Der Umbruch, der gerade überall stattfindet, hat es viel mehr Menschen möglich gemacht, ihre Arbeit anders zu gestalten. Das ist nicht einfach. Wer von zu Hause aus arbeitet, muss viele Probleme meistern – wie dieses Buch zeigen wird. Aber nicht die Probleme, an die man zuerst denken würde. Hochleistungsprofis schauen nicht den ganzen Tag Netflix, weil sie es können. Das größere Problem entsteht eher, wenn sie nicht wissen, wann sie Feierabend machen sollten, oder wenn sie festhängen und nicht weiterwissen ohne den Chef um die Ecke, oder wenn Manager unklare Ziele setzen. Es ist hart, so selbstständig zu arbeiten, wie es für Remote Work gefordert ist – egal, ob man für sich oder jemand anderen arbeitet. Aber man kann es schaffen, indem man zwei Prinzipien im Hinterkopf behält, auf die ich hier immer wieder zu sprechen kommen werde.

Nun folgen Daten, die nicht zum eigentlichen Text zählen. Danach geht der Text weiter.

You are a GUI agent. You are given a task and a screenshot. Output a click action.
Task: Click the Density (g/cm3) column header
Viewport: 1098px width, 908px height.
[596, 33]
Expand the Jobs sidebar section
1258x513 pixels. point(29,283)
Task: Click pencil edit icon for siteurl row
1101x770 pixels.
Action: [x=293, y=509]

Erstens: Von zu Hause aus zu arbeiten, ist eine Fertigkeit. Menschen können lernen, von zu Hause aus zu arbeiten, so wie sie auch die französische Sprache oder das Basketballspielen lernen können.
Es hilft, wenn man feststellt, dass es wie mit den meisten Fertigkeiten ist: Am ersten Tag klappt es noch nicht so gut, aber man wird immer besser darin. Im Frühjahr 2020 gab es einen Crashkurs, und es fanden viele schlechte Zoom-Meetings statt, in denen sich die Menschen andauernd gegenseitig ins Wort fielen. Viele versuchten panisch, die moderne Technik dafür zu benutzen, ihren normalen Arbeitsalltag und das Umfeld zu reproduzieren, das sie Mitte März aufgeben mussten. Das ist durchaus verständlich und zudem aufschlussreich. (Es konnte ja auch so viel reproduziert werden!)

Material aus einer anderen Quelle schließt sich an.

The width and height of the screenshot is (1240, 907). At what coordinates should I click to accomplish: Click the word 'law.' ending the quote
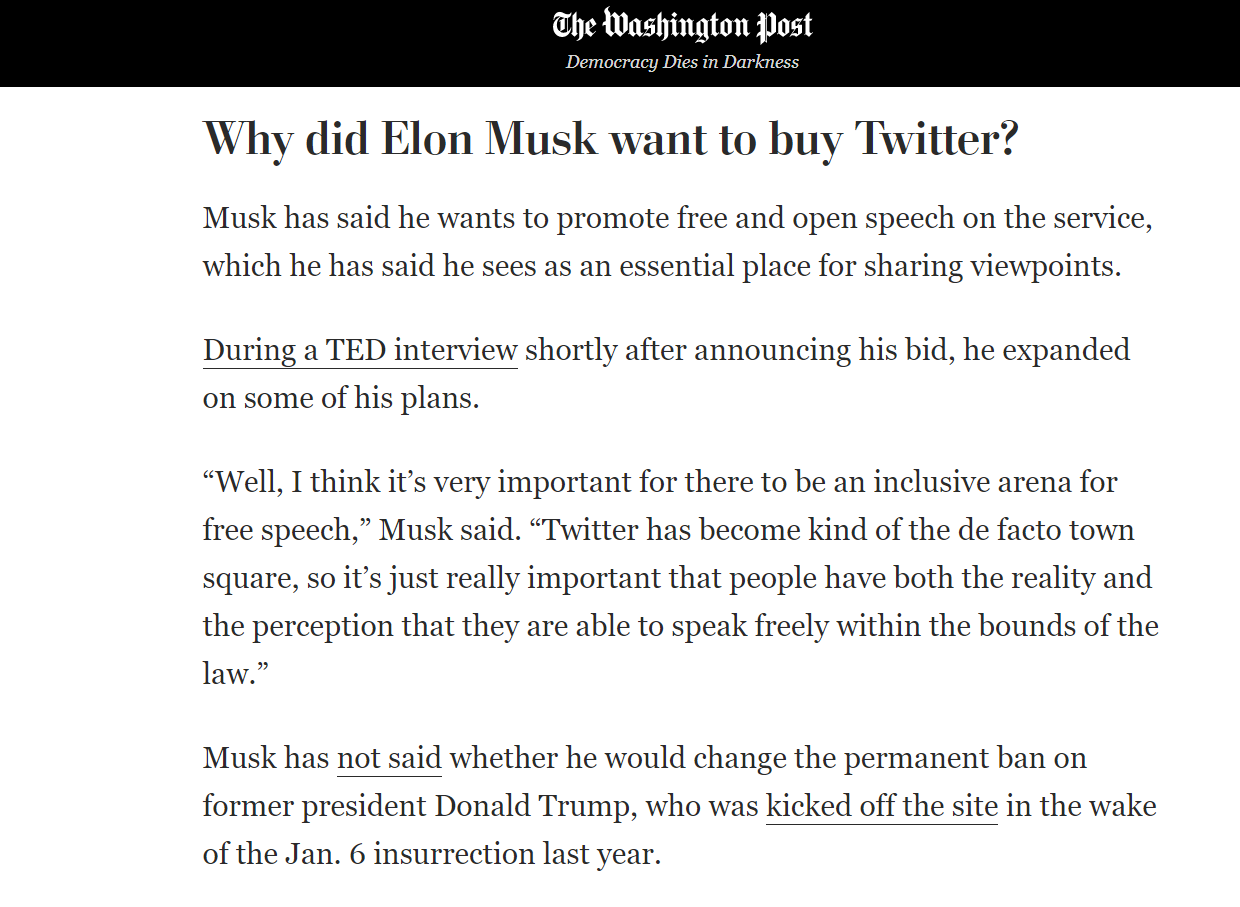230,674
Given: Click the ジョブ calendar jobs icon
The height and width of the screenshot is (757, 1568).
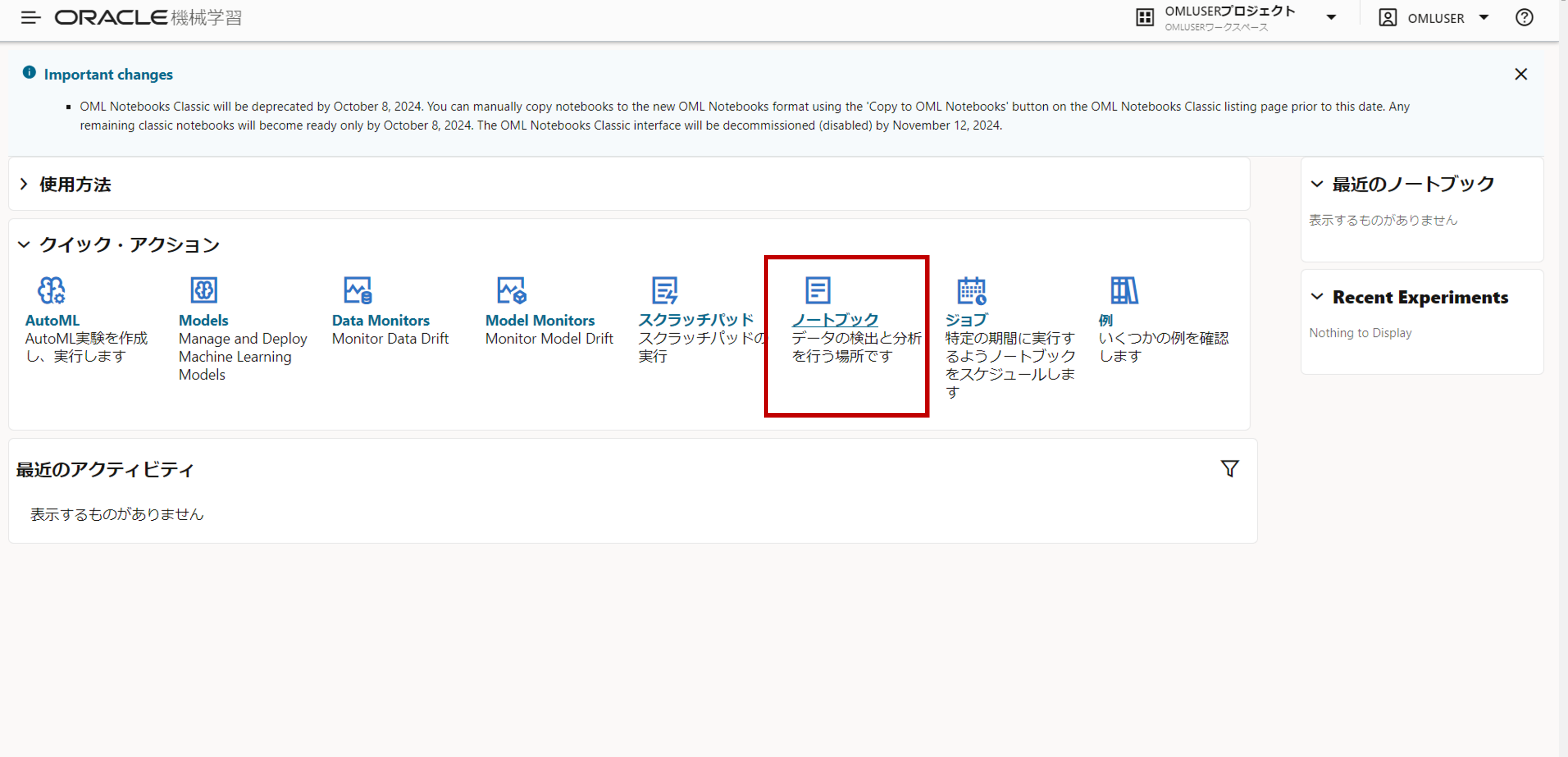Looking at the screenshot, I should [971, 290].
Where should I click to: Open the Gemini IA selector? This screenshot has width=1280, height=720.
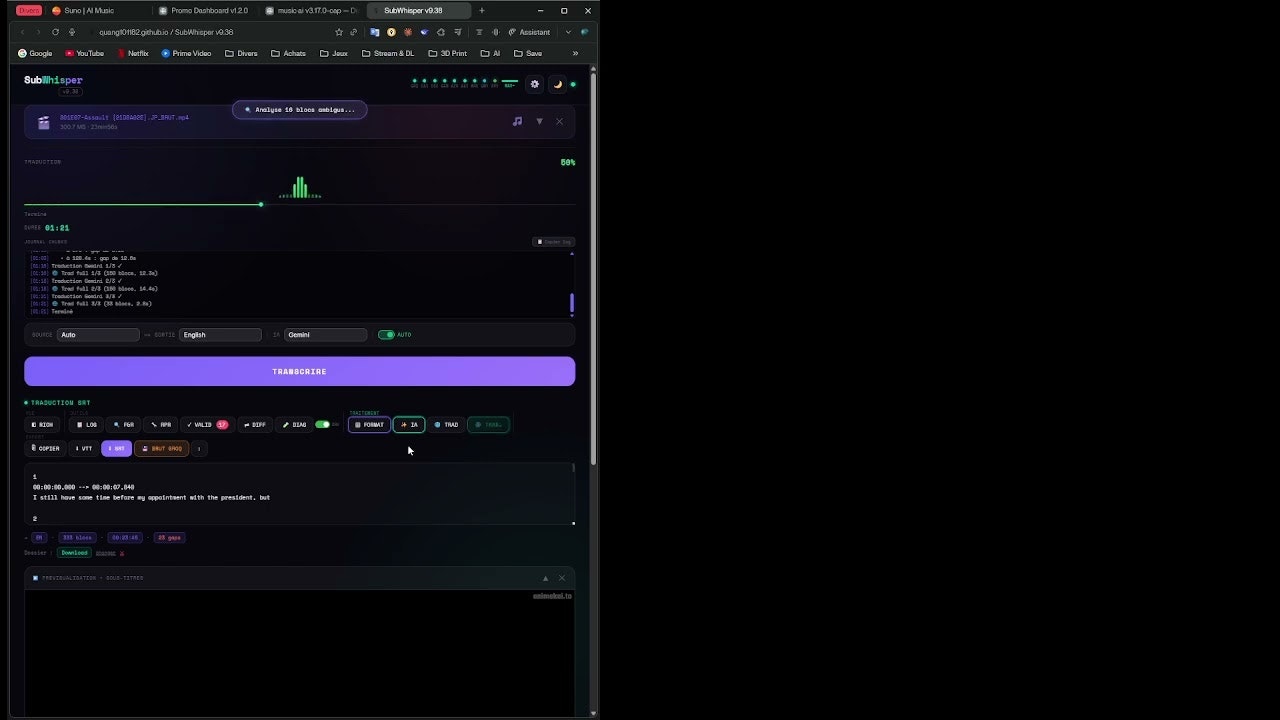[325, 334]
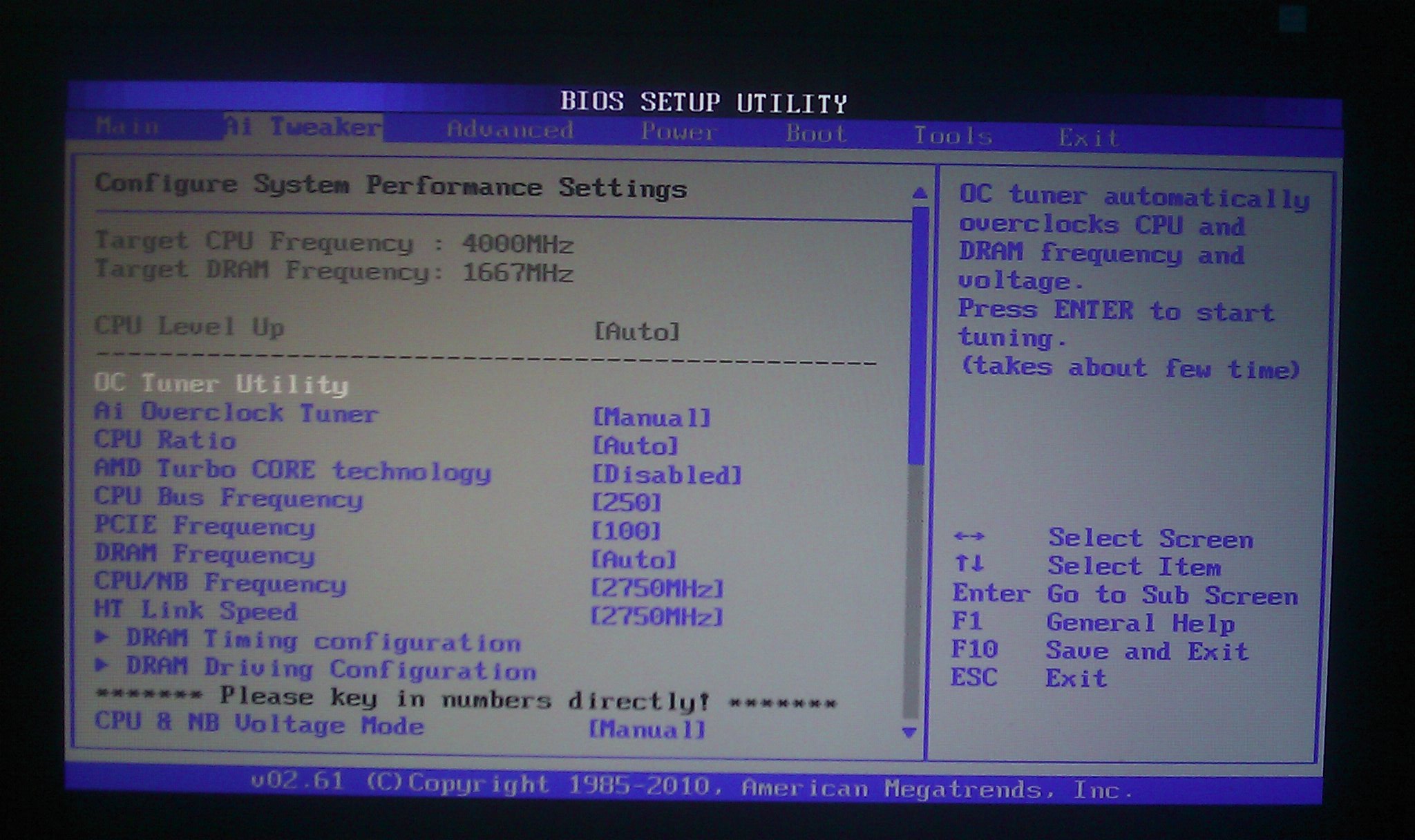Open the CPU Ratio Auto option list

(x=636, y=446)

Daraus entsteht jedoch der Wunsch, sich das zweite Prinzip zu eigen zu machen: Etwas Neues schaffen, statt das Alte zu reproduzieren. Dieses Buch ist eine Anleitung, um auf das nächste Level zu kommen – vom Remote Work des 12. März 2020 zu einer besser durchdachten Vision davon, was Remote Work sein kann. Die Arbeit von zu Hause aus muss kein Notbehelf sein, bei dem man die Tage zählt, bis man wieder ins Büro zurück darf. Stattdessen kann es ein strategischer Vorteil sein, wenn man sie mit der Arbeit im Büro kombiniert. Im neuen Homeoffice zählen Ideen mehr als je zuvor. Und Straßenschuhe? Die sind dabei rein optional. In diesem Buch geht es darum, wie erfolgreiche Menschen sich weiterentwickeln, während sie von zu Hause aus arbeiten – und wie Sie das mit den richtigen Tipps auch können.

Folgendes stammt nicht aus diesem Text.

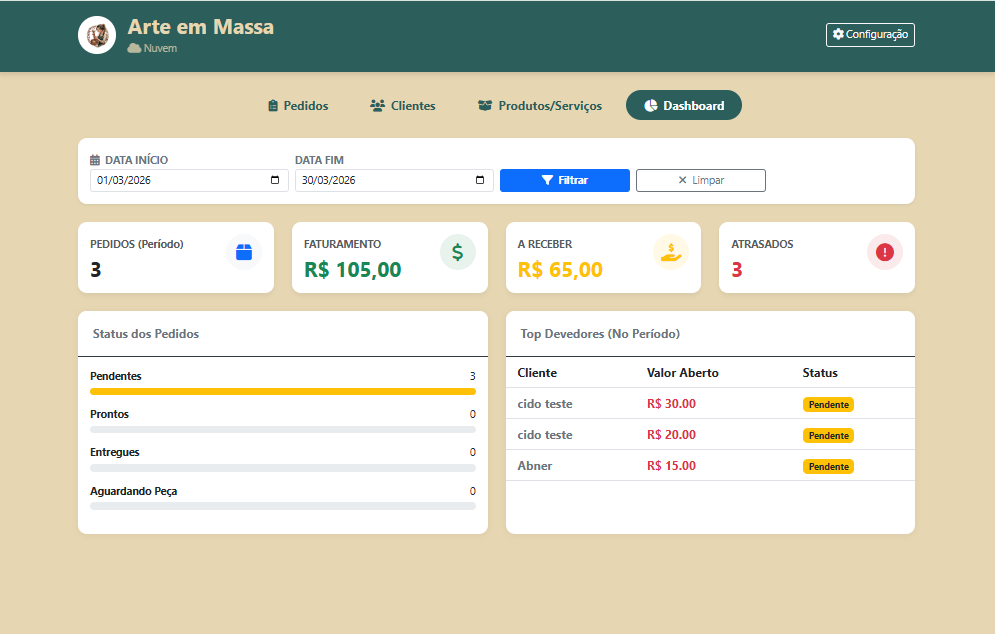Click the cloud icon beside Nuvem

[x=134, y=48]
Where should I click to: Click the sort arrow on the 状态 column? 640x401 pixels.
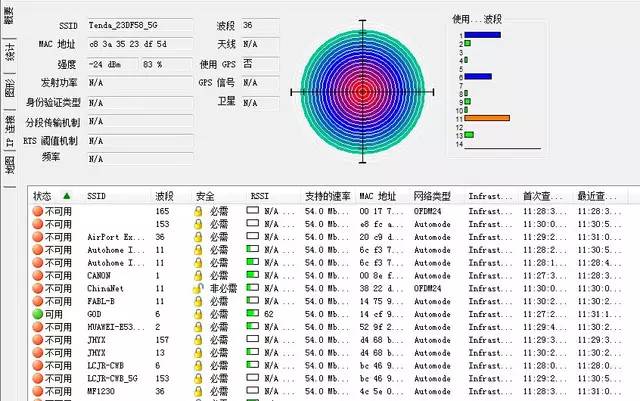tap(67, 196)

Als Meredith Monday Schwartz 2008 das Unternehmen Here Comes The Guide übernahm, hatte das kalifornische Unternehmen, das Paaren dabei hilft, den perfekten Ort für die eigene Hochzeit zu finden, noch eine physische Geschäftsstelle. Aber Schwartz, die seit 1997 dort auch angestellt war, schaffte sich recht schnell einen Welpen an. Daher arbeitete sie seit einigen Wochen von zu Hause aus, um sich gut um ihn kümmern zu können, als ihr ein Geistesblitz kam: »Ich schaffte so viel mehr«, stellte sie fest – trotz des Welpen und der drei Kinder zu Hause. »Die Arbeit fühlte sich viel natürlicher an.« Sie genoss die Möglichkeit, sich auf eine Sache zu fokussieren, und sie konnte ganz nach ihrem eigenen Rhythmus arbeiten, den sie nach einer Weile herausfand: Zuerst eine Stunde Arbeit morgens, dann den Haushalt in die Gänge bringen, ohne Zeit mit dem Arbeitsweg zu verschwenden, dann abwechselnd Zeitblöcke konzentrierter Arbeit allein und Gespräche mit Kolleginnen. Sie vermutete, dass es ihren Angestellten ebenso ging, und auch sie glücklicher und produktiver zu Hause arbeiteten.
Also machte sich das Unternehmen während ihrer Zeit als CEO auf den langen Weg zum Remote Work. Erst arbeiteten die Mitarbeiter einen Tag pro Woche von zu Hause aus, dann zwei. Mitarbeiter zogen weg, aber blieben angestellt. Im November 2016 zog Schwartz dann das letzte Mal die Bürotür in Berkeley hinter sich zu.